### Work request
In the listing below, count the lines containing the string "computer". Reply with that number only.

### Material shown

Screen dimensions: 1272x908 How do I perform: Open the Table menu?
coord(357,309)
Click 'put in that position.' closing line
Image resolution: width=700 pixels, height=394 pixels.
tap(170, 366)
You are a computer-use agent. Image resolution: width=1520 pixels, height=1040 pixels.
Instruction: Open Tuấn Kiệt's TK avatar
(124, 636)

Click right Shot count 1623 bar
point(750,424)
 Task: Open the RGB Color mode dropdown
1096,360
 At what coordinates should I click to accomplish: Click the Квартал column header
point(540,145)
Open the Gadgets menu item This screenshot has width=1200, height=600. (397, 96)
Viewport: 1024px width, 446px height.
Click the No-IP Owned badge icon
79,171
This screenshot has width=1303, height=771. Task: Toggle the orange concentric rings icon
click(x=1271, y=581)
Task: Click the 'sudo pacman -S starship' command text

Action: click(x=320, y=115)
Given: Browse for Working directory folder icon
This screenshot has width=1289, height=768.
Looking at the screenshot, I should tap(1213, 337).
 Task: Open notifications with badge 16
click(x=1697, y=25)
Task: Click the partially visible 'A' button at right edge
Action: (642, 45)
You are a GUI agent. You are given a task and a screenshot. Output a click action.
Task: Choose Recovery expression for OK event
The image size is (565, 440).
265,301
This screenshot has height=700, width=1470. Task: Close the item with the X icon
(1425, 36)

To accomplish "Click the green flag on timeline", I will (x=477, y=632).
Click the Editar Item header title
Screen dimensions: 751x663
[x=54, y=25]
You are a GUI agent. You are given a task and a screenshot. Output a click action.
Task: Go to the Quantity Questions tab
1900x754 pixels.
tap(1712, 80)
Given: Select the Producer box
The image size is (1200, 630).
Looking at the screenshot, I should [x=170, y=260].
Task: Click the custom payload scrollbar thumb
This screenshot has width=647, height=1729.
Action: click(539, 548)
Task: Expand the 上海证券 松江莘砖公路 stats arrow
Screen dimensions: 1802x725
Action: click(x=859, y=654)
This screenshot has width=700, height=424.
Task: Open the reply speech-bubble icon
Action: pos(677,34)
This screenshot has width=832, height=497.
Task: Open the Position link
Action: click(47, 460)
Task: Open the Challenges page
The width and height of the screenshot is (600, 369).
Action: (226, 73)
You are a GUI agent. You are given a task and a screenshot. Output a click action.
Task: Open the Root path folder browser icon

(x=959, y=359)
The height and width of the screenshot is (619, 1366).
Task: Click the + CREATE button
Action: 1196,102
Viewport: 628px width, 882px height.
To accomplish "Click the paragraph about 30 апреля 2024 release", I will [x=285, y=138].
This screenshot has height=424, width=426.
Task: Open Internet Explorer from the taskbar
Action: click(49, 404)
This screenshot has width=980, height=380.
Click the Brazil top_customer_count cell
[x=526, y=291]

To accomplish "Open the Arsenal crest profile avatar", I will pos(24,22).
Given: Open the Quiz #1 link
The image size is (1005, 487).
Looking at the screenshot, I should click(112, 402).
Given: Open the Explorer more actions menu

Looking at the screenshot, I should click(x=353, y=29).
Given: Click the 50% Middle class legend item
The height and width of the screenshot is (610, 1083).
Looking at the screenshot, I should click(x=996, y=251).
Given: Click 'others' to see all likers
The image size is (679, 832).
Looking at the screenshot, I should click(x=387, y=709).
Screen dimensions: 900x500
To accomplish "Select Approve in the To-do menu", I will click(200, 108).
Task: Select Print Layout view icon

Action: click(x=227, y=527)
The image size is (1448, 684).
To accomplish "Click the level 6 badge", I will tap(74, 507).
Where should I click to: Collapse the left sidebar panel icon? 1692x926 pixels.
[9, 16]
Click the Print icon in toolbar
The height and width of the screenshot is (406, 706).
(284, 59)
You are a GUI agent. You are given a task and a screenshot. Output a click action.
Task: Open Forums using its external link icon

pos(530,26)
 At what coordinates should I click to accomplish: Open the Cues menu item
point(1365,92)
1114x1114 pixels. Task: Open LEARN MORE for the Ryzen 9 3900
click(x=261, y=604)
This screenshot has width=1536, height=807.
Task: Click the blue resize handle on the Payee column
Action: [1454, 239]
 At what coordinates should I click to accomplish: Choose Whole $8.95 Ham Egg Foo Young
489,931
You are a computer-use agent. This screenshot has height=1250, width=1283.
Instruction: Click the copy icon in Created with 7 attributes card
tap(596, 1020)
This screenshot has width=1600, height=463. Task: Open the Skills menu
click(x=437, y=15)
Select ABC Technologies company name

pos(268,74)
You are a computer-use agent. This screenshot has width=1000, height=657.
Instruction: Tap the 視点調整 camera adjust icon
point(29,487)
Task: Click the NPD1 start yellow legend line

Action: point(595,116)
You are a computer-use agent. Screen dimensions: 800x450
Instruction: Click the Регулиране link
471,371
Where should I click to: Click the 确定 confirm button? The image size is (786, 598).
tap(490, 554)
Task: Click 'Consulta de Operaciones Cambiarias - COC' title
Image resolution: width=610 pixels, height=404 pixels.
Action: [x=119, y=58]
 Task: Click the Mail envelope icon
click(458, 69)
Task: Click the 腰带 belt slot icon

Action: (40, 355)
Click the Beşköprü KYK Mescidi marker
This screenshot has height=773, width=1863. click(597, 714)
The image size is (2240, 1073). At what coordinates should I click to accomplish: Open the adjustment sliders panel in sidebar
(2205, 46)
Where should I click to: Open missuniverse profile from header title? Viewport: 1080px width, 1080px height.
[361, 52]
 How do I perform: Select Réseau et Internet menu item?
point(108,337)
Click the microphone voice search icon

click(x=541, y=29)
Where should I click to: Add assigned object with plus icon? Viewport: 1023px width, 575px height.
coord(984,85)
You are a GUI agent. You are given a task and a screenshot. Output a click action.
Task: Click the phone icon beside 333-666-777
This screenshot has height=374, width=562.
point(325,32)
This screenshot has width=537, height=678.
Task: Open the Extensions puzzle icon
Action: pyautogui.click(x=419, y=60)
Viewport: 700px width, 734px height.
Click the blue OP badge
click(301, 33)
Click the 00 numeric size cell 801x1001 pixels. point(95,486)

### Answer to this exercise
4